"""
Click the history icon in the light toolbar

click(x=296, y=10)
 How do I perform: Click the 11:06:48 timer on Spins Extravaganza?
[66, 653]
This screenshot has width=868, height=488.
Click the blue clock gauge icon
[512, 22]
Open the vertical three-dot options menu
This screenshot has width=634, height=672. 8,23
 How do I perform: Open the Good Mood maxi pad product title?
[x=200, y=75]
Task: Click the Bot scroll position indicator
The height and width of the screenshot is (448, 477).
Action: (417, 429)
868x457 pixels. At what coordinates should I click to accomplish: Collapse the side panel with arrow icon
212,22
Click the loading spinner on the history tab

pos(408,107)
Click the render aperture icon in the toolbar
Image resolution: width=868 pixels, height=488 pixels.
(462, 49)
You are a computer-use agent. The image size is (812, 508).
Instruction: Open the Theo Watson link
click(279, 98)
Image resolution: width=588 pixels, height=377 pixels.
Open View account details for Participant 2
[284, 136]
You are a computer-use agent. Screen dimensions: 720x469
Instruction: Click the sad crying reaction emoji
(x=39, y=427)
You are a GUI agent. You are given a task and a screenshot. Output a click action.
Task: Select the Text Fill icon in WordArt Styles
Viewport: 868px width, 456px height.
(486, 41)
"""
Exercise goal:
Using the listing above, print every entry verbatim.

Answer box:
Click the history icon in the light toolbar

click(x=296, y=10)
 How do I perform: Click the 11:06:48 timer on Spins Extravaganza?
[66, 653]
This screenshot has width=868, height=488.
Click the blue clock gauge icon
[512, 22]
Open the vertical three-dot options menu
This screenshot has width=634, height=672. 8,23
 How do I perform: Open the Good Mood maxi pad product title?
[x=200, y=75]
Task: Click the Bot scroll position indicator
The height and width of the screenshot is (448, 477).
Action: (417, 429)
868x457 pixels. At what coordinates should I click to accomplish: Collapse the side panel with arrow icon
212,22
Click the loading spinner on the history tab

pos(408,107)
Click the render aperture icon in the toolbar
Image resolution: width=868 pixels, height=488 pixels.
(462, 49)
You are a computer-use agent. The image size is (812, 508).
Instruction: Open the Theo Watson link
click(279, 98)
Image resolution: width=588 pixels, height=377 pixels.
Open View account details for Participant 2
[284, 136]
You are a computer-use agent. Screen dimensions: 720x469
Instruction: Click the sad crying reaction emoji
(x=39, y=427)
You are a GUI agent. You are given a task and a screenshot. Output a click action.
Task: Select the Text Fill icon in WordArt Styles
Viewport: 868px width, 456px height.
(486, 41)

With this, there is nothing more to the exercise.